(Source records)
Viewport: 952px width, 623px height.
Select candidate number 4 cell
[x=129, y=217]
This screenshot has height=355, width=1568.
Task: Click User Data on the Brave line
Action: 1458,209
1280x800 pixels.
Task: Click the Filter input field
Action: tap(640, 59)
(End Source records)
▶ [Task requirements] Nothing in the data may be left out. Copy all of it exactly.

▶ [Response to this exercise]
Viewport: 952px width, 623px height.
Select candidate number 4 cell
[x=129, y=217]
This screenshot has height=355, width=1568.
Task: Click User Data on the Brave line
Action: 1458,209
1280x800 pixels.
Task: Click the Filter input field
Action: tap(640, 59)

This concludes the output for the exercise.